**Source extract**
-- Start --
# Mini Nub Winner!



## tobacmon (May 17, 2007)

View attachment 22612


Corneal Cox - Mom's Cigar Valley Stream, NY

Congrats to Corneal man what a car---I have a 1996 Taurus or is it a 1994???--wanna trade?:biggrin:


----------



## mhlatke (Oct 13, 2007)

Very cool! Congrats to Corneal!:whoohoo:


----------



## Redbeard (Aug 7, 2006)

nice win man !


----------



## SmoknTaz (Jun 18, 2008)

Wow, congrats Corneal.


----------



## Paint (Mar 1, 2008)

Congrats on the win .Wish brother Rob would of won though;brick:


----------



## MikeGates (Aug 22, 2008)

Congrats!


----------



## m69c44 (Nov 5, 2007)

WTG nice win


----------



## Dan-cl (Sep 16, 2008)

wow what a win thats really awesome enjoy the mini they are great cars a lot of fun to drive


----------



## jitzy (Jan 7, 2007)

oh wow I didn't realize sam was gonna be at moms today I would have gone


----------



## MaduroSmoke (Sep 21, 2008)

nice and congrats


----------



## amateurke (Mar 28, 2008)

Congrats!!


----------



## cboor001 (Aug 6, 2008)

Congrats Corneal... awesome win


----------



## Fatmandu (Mar 18, 2008)

Nice win, congrats....now, sell it back for a lifetime suppy of smokes! C'mon, I'm NOT the only one who thought of that!


----------



## happy1 (Jun 29, 2007)

Congrats!!!


----------



## Vic81 (Aug 2, 2008)

Watched the thing live and was pulling for my boy Armenian....there's always next year.

Congrats Corneal, one hell of a win


----------



## TOJE (Jan 1, 2000)

Corneal is a hell of a guy....CONGRATS!!


----------



## LkyLindy (Feb 1, 2008)

Sweet-A NY win


----------



## sofaman (Jun 20, 2007)

Congrats!!!


----------



## Rocky Rulz (Jan 5, 2008)

Nice win. Was an IRS agent on hand?


----------



## karmaz00 (Dec 5, 2007)

very nice congrats


----------



## zion698 (Jul 13, 2007)

Now that's a prize .... Enjoy Corneal.


----------



## EKGOTSKILLZZ (Jun 17, 2008)

thats cool


----------



## tx_tuff (Jun 16, 2007)

Very cool


----------



## LocoGringo (Oct 1, 2008)

was the trunk filled with NUB's? 

It would of been sick if it was tricked out to have a nice Humidor in the back or some cool add-ons.

Congrats on the W!!!


----------



## Smoke 'em All (Aug 17, 2008)

Congrats on the win. That's awesome. Does that thing got a Humi?


----------



## Humidor Minister (Oct 5, 2007)

Congrats, now THATS what I call a car bomb. Thanks to NUb too, for putting on such a fantastic, touring, contest. Seemed to me that everywhere that car went, there was a good time that showed up with it. IMHO NUb is one great bunch of fun luvin folks. My hats off to you guys.
-- End --
**Supplied data**
-- Start --
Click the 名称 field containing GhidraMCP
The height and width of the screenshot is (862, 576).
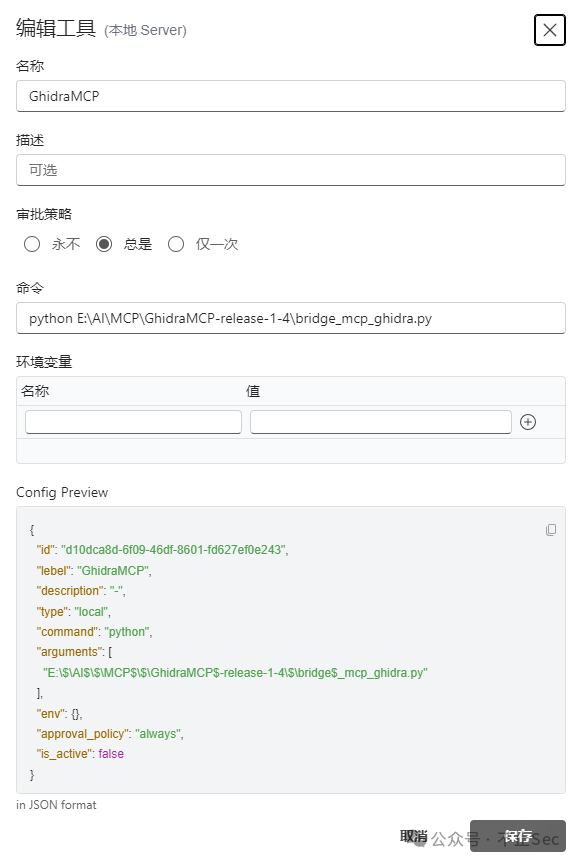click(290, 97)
-- End --
-- Start --
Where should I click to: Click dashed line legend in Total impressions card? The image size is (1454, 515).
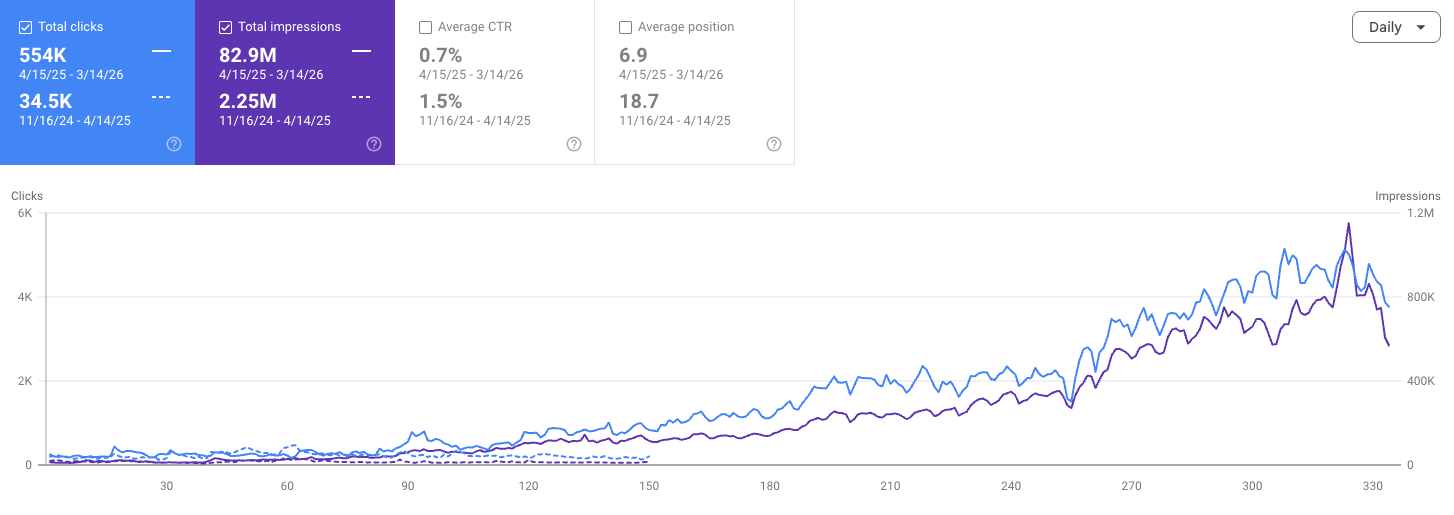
-- End --
**Directions**
(1) Quote the Mini Nub winner thread between "## Vic81 (Aug" and "of a guy....CONGRATS!!", inclusive.
(2) Using the Mini Nub winner thread, answer these:
(a) In what town and state is Mom's Cigar?
(b) Whom did Paint wish had won?
(c) Who was Vic81 pulling for while watching live?
(3) Carry on the Mini Nub winner thread from the end of its last post.
The lines that come after the Mini Nub winner thread are separate material.

**Task answers**
(1)
## Vic81 (Aug 2, 2008)

Watched the thing live and was pulling for my boy Armenian....there's always next year.

Congrats Corneal, one hell of a win


----------



## TOJE (Jan 1, 2000)

Corneal is a hell of a guy....CONGRATS!!

(2)
(a) Valley Stream, NY
(b) Brother Rob
(c) Armenian

(3)
----------



## tobacmon (May 17, 2007)

LocoGringo said:


> *was the trunk filled with NUB's? *
> 
> It would of been sick if it was tricked out to have a nice Humidor in the back or some cool add-ons.
> 
> Congrats on the W!!!


I was wondering if the trailer went with the car--NUB STORE on WHEELS!!!!


----------



## Doogie (Oct 15, 2007)

LkyLindy said:


> Sweet-A NY win


my thoughts exactly:helloooo:


----------



## Humidor Minister (Oct 5, 2007)

tobacmon said:


> I was wondering if the trailer went with the car--NUB STORE on WHEELS!!!!


Great idea. If they ever do this again, I'll sponsor the built in humidor. Not to pat myself on the back, but I build some bad azz center consoles. I'd love to combine my humi skills with my console skills. Have sommeone at NUb PM me if they are interested.


----------



## TravelingJ-cl (Jun 20, 2008)

William Wyko said:


> I'd love to combine my humi skills with my console skills. Have sommeone at NUb PM me if they are interested.


You find a way to keep it at the right temperature range, and I'd buy one in a heartbeat.


----------



## Habana-cl (Nov 7, 2007)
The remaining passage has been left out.